Generated by DeepSeek V3.2| Sultanate of Dompu | |
|---|---|
| Conventional long name | Sultanate of Dompu |
| Native name | Kesultanan Dompu |
| Common name | Dompu |
| Status | Vassal state of the Dutch East India Company (VOC), Part of the Dutch East Indies |
| Year start | c. 1545 |
| Year end | 1958 |
| Event end | Formally integrated into the Republic of Indonesia |
| P1 | Kingdom of Dompu |
| S1 | Indonesia |
| Capital | Dompu |
| Common languages | Dompu, Malay |
| Religion | Islam (official) |
| Government type | Monarchy |
| Title leader | Sultan |
| Leader1 | Sultan Syamsuddin (first historically recorded) |
| Year leader1 | fl. 17th century |
| Leader2 | Sultan Muhammad Sirajuddin (last ruling sultan) |
| Year leader2 | 1935–1958 |
Sultanate of Dompu The Sultanate of Dompu was a traditional Islamic kingdom located on the island of Sumbawa in present-day Indonesia. It emerged as a significant polity in the Lesser Sunda Islands and became a notable component of the Dutch East Indies colonial administration. Its history is characterized by early independence, subsequent integration into the Dutch colonial empire, and its role within the intricate network of indigenous states managed by the Dutch East India Company (VOC) and later the Dutch colonial government.
The origins of the Sultanate of Dompu are intertwined with the broader historical currents of the Indonesian archipelago. It is believed to have evolved from an earlier Hindu-influenced kingdom, with Islam becoming firmly established by the 17th century, influenced by proselytization from neighboring Gowa in South Sulawesi.
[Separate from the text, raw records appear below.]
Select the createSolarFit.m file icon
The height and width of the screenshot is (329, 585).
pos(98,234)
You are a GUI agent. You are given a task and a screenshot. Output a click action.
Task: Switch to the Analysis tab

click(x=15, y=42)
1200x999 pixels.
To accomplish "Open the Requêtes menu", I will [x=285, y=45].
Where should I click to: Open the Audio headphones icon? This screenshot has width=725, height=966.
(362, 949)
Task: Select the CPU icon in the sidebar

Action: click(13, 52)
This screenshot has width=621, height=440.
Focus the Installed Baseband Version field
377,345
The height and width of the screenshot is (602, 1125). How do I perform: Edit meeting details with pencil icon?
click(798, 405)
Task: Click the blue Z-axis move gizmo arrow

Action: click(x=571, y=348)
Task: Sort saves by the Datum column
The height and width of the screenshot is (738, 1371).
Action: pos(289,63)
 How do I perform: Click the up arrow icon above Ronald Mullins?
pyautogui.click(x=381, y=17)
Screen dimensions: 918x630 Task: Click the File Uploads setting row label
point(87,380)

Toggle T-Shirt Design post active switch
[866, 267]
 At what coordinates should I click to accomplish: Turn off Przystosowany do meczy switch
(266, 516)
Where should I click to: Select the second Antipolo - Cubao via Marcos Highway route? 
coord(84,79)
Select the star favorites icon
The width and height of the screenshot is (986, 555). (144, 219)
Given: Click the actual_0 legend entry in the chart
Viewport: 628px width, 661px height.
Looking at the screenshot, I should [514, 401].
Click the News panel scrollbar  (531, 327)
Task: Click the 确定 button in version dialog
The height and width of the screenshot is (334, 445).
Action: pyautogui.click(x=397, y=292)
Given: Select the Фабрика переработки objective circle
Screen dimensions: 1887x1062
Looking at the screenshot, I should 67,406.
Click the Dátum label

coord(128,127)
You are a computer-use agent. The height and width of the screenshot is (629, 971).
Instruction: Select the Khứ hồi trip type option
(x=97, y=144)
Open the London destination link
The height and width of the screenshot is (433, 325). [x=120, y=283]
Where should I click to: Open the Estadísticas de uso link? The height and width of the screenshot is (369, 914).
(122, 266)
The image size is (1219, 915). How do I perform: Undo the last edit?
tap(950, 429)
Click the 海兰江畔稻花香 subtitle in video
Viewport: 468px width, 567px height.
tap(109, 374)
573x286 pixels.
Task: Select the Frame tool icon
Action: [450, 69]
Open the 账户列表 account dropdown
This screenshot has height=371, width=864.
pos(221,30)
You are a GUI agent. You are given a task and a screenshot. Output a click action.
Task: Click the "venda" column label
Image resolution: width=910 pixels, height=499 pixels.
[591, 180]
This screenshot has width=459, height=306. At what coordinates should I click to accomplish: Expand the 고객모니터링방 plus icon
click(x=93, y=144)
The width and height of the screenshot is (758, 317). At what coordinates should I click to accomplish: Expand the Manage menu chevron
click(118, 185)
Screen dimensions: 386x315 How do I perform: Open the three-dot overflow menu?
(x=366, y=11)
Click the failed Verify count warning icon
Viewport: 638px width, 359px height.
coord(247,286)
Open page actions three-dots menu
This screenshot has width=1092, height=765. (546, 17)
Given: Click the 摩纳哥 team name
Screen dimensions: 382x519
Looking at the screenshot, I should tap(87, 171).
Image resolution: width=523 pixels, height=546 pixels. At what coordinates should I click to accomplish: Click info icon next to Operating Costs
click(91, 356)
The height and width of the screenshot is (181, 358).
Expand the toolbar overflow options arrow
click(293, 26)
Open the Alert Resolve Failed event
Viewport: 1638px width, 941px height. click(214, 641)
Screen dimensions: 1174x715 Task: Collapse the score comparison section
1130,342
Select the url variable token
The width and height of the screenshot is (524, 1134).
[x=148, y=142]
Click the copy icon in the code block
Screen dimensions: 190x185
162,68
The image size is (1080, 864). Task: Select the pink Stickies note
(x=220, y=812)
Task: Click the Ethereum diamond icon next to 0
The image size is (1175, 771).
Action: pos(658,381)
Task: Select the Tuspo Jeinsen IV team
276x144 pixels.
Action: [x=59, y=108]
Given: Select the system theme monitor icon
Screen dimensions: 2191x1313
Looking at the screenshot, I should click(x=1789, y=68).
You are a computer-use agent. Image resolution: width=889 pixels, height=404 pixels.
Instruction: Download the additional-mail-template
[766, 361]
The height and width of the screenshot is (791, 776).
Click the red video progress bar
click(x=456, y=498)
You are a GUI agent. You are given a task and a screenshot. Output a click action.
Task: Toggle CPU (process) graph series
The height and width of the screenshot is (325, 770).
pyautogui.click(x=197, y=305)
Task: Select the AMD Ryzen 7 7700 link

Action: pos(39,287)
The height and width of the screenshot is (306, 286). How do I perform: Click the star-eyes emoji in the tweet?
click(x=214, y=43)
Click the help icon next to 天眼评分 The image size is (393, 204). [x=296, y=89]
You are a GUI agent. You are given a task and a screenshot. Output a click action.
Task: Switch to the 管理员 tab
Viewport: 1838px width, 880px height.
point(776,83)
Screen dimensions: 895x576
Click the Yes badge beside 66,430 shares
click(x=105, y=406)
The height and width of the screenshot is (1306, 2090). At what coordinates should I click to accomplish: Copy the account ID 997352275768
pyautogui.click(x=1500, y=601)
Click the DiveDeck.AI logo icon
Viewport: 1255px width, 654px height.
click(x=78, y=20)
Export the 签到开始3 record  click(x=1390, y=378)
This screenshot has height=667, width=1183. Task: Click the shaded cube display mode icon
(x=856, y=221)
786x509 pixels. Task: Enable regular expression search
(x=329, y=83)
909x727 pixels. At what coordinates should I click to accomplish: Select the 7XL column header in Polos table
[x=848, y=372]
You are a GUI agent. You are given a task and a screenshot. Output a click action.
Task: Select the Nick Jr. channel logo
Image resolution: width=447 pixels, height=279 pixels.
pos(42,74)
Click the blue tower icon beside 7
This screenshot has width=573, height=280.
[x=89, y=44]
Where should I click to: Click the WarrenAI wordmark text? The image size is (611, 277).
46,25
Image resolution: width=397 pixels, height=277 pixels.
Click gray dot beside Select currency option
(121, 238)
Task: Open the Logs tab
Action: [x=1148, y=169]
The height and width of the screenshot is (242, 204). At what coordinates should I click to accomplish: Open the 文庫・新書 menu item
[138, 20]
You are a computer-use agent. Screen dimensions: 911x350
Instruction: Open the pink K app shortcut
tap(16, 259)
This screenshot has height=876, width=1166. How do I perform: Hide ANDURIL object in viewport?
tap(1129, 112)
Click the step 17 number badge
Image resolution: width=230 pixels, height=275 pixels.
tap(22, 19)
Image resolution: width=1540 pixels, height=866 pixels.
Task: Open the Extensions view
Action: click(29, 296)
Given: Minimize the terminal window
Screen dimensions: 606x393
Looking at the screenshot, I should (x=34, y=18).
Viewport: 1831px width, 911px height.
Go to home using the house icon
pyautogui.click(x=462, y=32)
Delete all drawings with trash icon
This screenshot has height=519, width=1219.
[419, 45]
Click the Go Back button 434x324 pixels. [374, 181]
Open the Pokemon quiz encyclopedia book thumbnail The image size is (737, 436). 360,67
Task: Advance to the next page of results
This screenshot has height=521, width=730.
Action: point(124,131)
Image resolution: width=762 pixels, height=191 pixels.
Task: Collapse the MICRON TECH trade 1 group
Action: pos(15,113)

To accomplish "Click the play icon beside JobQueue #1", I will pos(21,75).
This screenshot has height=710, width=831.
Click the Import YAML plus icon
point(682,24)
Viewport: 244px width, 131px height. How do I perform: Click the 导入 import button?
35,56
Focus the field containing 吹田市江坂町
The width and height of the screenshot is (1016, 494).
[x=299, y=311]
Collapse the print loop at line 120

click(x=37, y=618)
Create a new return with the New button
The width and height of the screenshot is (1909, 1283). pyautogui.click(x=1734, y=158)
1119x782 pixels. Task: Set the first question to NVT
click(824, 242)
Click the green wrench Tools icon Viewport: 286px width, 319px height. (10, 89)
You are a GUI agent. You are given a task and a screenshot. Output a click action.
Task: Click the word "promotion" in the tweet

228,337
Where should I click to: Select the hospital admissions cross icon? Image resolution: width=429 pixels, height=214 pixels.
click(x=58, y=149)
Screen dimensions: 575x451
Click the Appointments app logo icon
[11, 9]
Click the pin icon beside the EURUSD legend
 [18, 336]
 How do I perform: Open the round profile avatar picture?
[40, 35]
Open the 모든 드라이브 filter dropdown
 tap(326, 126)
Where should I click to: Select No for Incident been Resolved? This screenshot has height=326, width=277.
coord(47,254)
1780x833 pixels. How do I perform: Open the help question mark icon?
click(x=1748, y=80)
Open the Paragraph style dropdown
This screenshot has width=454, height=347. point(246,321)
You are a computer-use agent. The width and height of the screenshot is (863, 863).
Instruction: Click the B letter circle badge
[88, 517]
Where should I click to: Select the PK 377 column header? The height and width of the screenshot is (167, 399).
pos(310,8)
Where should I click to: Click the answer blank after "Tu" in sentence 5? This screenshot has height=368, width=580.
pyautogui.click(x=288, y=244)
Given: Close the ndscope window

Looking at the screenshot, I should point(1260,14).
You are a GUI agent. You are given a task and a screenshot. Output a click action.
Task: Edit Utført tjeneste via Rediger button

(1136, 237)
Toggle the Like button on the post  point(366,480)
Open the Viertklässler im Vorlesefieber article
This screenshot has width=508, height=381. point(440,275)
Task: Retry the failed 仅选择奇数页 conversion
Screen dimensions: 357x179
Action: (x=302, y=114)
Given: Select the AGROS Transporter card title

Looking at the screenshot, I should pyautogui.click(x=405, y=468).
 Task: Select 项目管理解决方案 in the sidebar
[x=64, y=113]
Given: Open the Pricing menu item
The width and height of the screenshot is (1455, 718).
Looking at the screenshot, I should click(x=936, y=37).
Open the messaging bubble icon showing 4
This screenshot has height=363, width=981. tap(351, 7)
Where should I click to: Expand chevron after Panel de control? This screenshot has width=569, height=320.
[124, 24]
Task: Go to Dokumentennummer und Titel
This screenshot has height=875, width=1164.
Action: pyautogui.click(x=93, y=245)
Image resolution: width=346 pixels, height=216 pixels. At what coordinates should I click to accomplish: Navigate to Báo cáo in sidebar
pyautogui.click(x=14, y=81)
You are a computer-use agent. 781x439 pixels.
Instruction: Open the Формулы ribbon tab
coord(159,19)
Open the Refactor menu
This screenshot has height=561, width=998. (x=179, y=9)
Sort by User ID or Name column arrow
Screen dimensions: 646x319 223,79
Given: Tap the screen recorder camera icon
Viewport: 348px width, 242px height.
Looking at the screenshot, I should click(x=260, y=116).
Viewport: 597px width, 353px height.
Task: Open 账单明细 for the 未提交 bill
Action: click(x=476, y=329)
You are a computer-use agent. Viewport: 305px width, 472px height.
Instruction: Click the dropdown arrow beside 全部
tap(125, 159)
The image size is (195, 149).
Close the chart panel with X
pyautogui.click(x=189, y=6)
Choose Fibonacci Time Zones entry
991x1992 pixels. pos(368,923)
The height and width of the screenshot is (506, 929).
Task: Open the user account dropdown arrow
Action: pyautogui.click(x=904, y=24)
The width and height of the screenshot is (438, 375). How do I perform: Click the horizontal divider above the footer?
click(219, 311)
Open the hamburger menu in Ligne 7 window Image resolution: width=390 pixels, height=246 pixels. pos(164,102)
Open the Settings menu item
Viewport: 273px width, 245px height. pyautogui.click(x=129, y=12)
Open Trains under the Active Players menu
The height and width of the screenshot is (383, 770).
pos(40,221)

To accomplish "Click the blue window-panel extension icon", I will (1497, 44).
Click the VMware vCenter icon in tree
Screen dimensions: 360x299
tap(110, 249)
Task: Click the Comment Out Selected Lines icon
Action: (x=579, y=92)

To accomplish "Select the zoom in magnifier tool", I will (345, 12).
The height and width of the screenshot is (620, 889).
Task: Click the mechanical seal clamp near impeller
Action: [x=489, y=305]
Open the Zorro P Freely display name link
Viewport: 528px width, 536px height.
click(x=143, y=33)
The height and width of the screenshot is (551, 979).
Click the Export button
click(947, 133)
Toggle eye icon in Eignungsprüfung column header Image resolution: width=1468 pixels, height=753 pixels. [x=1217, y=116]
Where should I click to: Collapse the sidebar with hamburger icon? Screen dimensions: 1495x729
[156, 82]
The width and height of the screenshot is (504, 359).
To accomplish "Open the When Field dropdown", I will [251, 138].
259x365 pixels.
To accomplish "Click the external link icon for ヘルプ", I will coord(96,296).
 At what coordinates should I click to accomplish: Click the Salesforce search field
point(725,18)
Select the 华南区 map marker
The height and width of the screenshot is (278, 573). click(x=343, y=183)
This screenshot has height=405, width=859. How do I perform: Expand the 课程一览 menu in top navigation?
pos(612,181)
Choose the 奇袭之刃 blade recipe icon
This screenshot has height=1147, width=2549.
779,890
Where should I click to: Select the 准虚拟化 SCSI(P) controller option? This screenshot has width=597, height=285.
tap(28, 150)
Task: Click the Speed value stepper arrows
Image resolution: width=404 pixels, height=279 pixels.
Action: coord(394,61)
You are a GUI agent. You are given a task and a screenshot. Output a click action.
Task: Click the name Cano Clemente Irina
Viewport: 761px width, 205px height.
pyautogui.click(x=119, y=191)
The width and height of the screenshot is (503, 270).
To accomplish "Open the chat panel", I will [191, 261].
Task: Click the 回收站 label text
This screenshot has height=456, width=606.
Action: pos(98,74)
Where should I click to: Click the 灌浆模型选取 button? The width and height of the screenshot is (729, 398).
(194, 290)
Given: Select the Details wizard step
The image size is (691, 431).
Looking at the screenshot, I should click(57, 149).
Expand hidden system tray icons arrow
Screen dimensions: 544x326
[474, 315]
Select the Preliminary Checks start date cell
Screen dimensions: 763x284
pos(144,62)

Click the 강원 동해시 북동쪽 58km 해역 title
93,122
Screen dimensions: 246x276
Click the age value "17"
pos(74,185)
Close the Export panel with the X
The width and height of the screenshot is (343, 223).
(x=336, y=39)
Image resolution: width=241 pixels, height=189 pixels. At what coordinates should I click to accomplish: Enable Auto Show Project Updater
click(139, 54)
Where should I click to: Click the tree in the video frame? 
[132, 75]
The kingdom's foundation myth connects it to the legendary figure of Sang Bima, a common cultural ancestor in the Bima-Dompu region. Early European records, notably from the Portuguese and later the VOC, first mention Dompu as a pepper-producing realm engaged in regional trade. Its strategic location on Sumbawa placed it in competition and occasional conflict with its more powerful neighbor, the Sultanate of Bima.
The political structure of Dompu was a classic example of an Indonesian kerajaan (kingdom), centered on the absolute authority of the Sultan. The Sultan was advised by a council of nobles and religious leaders, known as the Raja Bicara and ''Imam, who managed day-to-day administration and Islamic law. Succession generally followed patrilineal principles, though disputes were common and often required external arbitration. The stability of the throne was crucial for maintaining internal order and for the kingdom's dealings with external powers. This traditional structure, with its emphasis on hereditary rule and feudal obligations, would later be co-opted and formalized by the Dutch colonial government through the use of Korte Verklaring (Short Declaration) contracts, which made the Sultan a vassal while preserving his ceremonial and internal administrative role.
Dompu's integration into the Dutch colonial system was a gradual process, culminating in the 19th century. Following the defeat of the Sultanate of Bima and the fallout from the catastrophic 1815 eruption of Mount Tambora, which devastated Sumbawa, Dutch influence increased substantially. The colonial administration, seeking to impose order and secure economic benefits, formalized its relationship with Dompu through political contracts. These agreements obligated the Sultan to provide corvée labor, uphold Dutch monopoly policies, and forego independent foreign relations. In return, the Dutch provided military protection and recognized the Sultan's authority over domestic affairs, a policy of indirect rule designed to ensure stability and minimize administrative costs. Dompu thus became a Zelfbesturende landschappen (self-governing territory) within the Residency of Timor and Dependencies.
Under Dutch suzerainty, the Sultanate of Dompu's economy was reoriented to serve colonial interests. The region was known for its production of sappanwood and sandalwood, valuable commodities in the Asian trade network. The Dutch enforced cultivation and delivery systems, turning local agriculture toward cash crops. Furthermore, the fertile plains of Dompu were used for rice cultivation to help provision other Dutch holdings. The colonial system extracted wealth through tributes and trade monopolies, limiting the Sultanate's own economic development and tying its prosperity directly to the demands of the Dutch East Indies administration. This economic integration reinforced political dependence and transformed traditional subsistence patterns.
Colonial rule brought subtle but significant changes to cultural and religious life in Dompu. Islam remained the cornerstone of social identity and the Sultan's legitimacy, and the Dutch generally avoided direct interference in religious matters to prevent unrest. However, the presence of Dutch officials and the incorporation of Dompu into a wider colonial entity introduced new administrative practices, legal codes, and educational influences. The traditional adat (customary law) continued to operate alongside Dutch-imposed regulations. While the core of Dompu's Malay-Islamic culture was preserved, its elite increasingly engaged with broader colonial society, adopting certain elements of Western education and administrative style, which created a hybrid cultural layer among the ruling class.